**What you have to do**. In the entries below, find the line with "This screenshot has width=1568, height=542.", then set it down exactly along with each line after it to the end, skipping any pictures.

**Dataset entries**.

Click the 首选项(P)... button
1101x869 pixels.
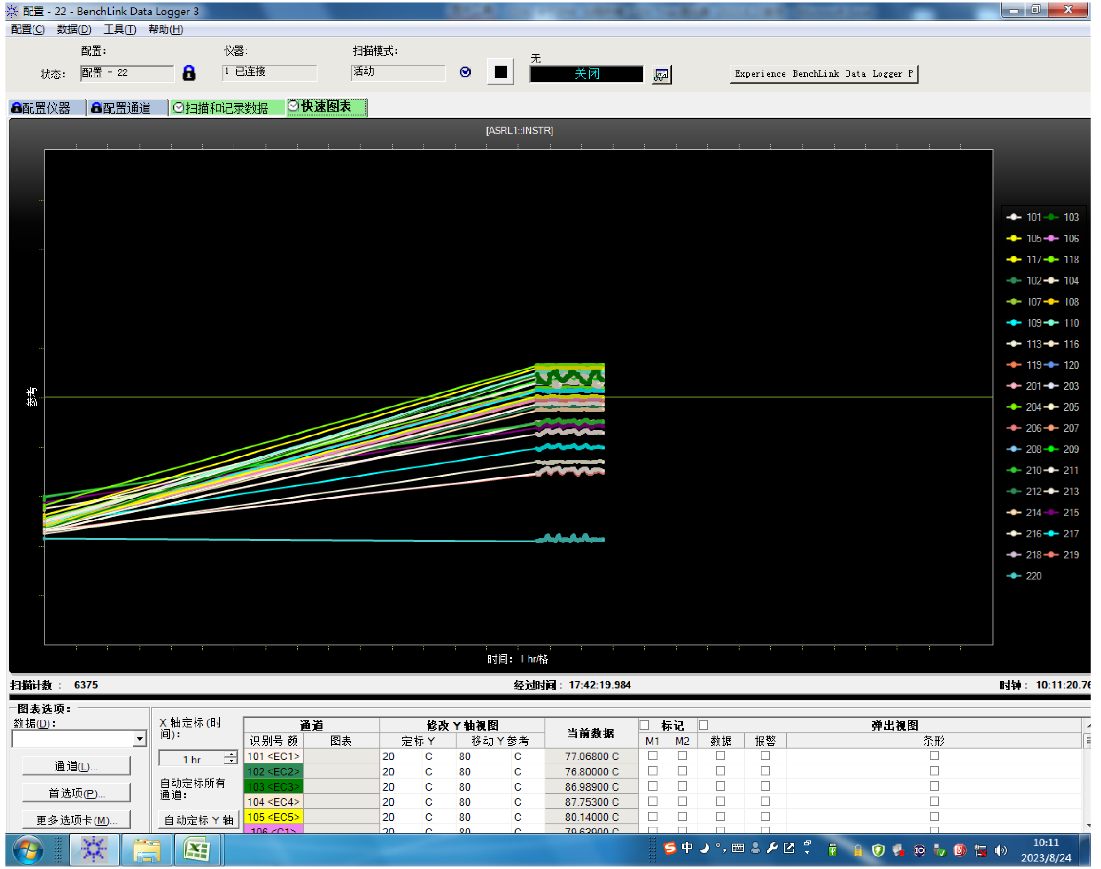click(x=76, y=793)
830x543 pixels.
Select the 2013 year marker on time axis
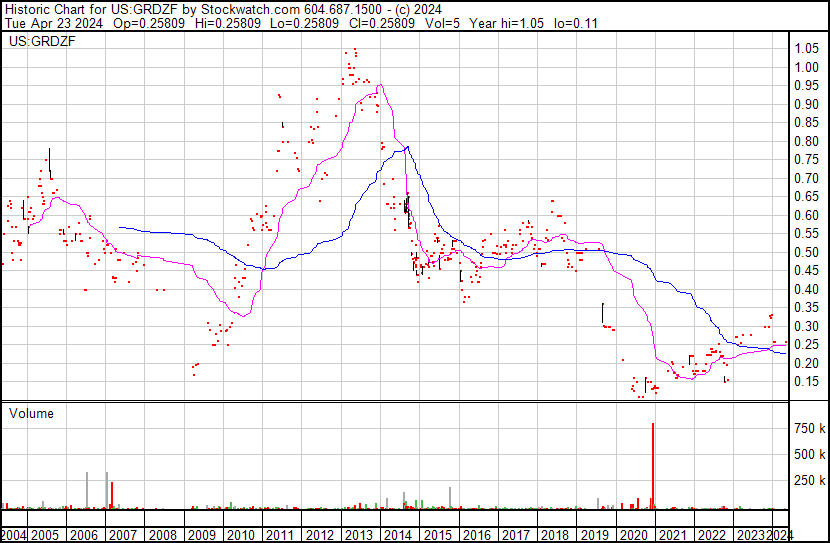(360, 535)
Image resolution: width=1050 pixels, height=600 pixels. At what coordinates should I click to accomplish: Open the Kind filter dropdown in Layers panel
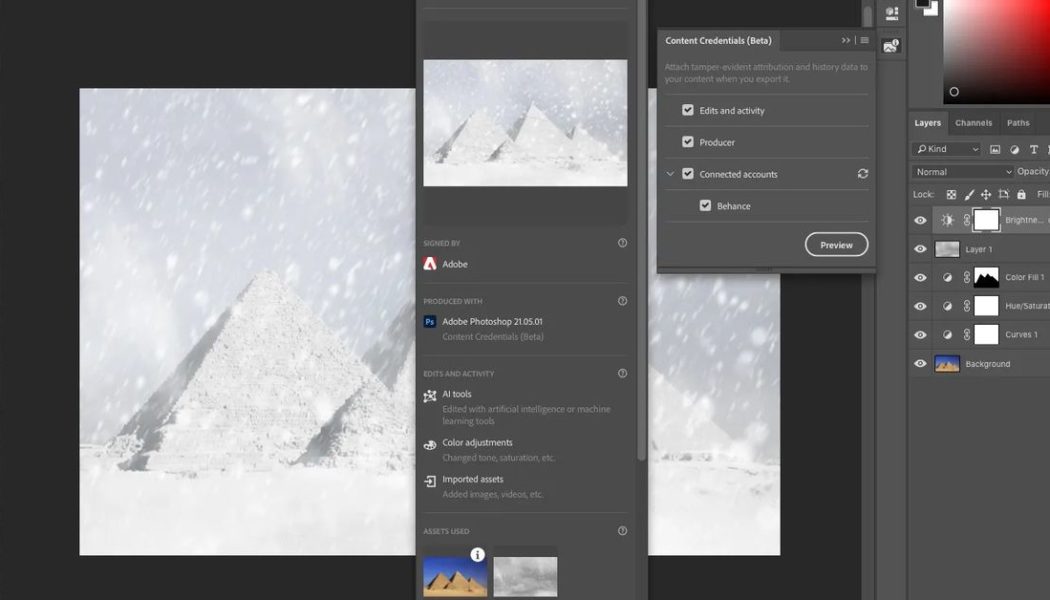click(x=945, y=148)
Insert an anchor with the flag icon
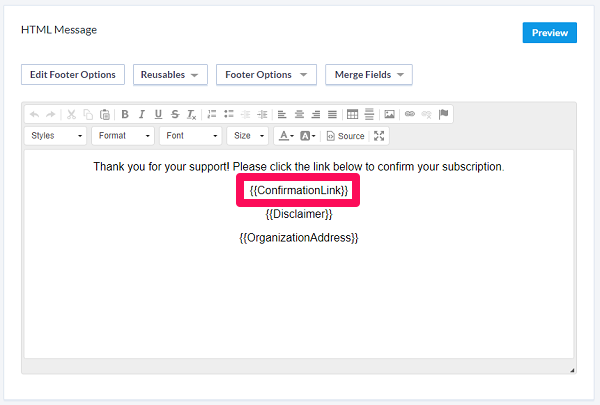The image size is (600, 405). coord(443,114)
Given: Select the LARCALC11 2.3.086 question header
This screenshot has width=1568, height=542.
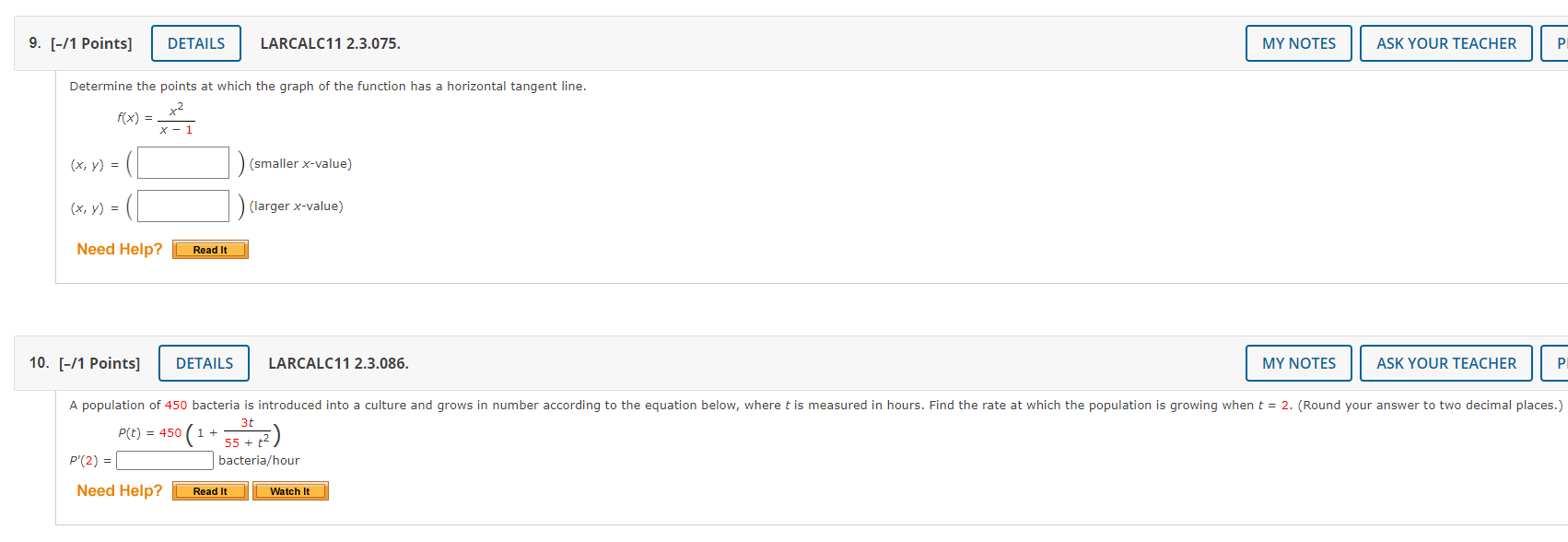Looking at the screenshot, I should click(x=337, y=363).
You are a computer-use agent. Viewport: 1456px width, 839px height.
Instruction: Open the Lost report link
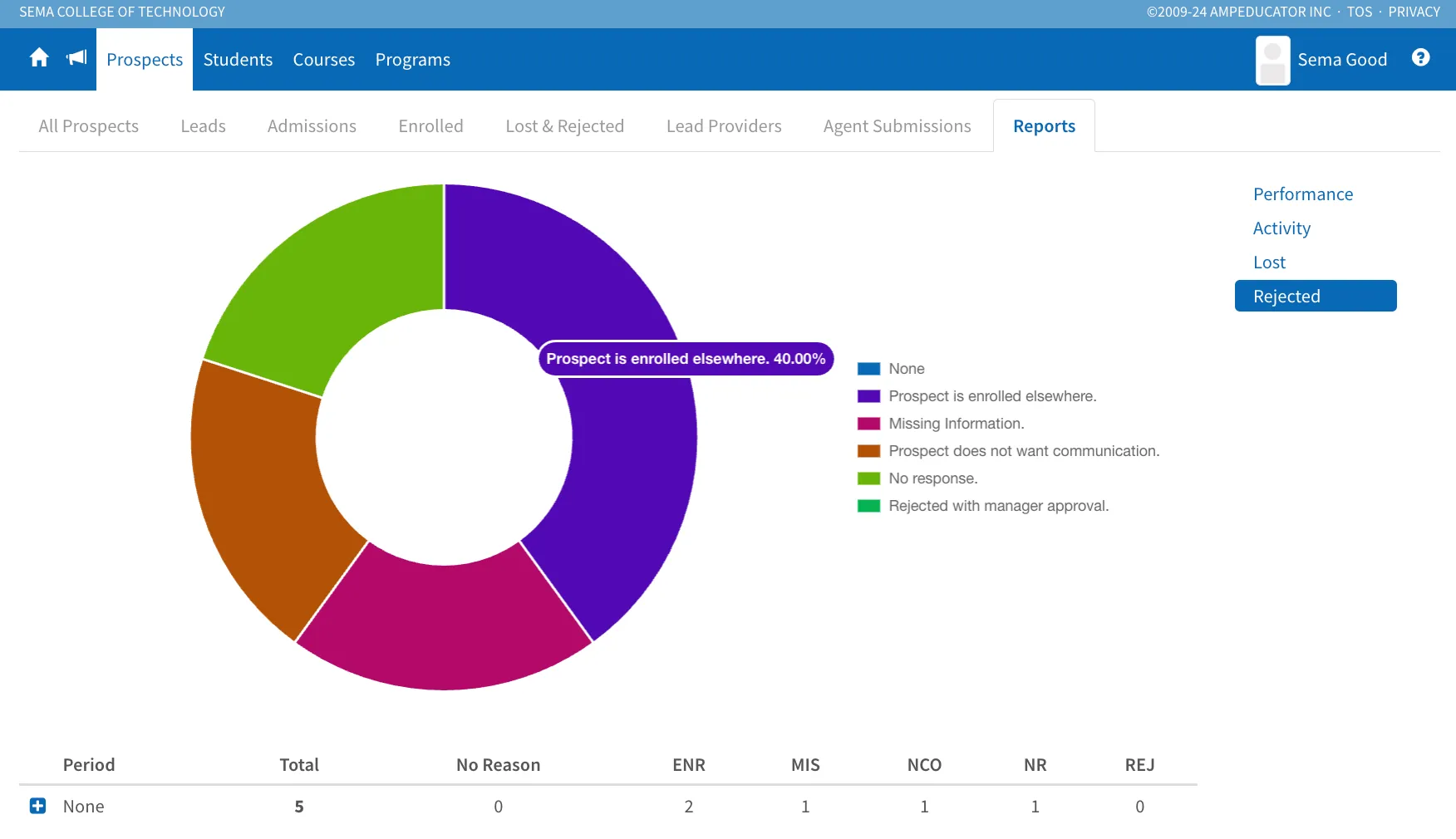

**Answer below**.
This screenshot has width=1568, height=542.
Looking at the screenshot, I should click(x=337, y=363).
You are a computer-use agent. Viewport: 1456px width, 839px height.
Instruction: Open the Lost report link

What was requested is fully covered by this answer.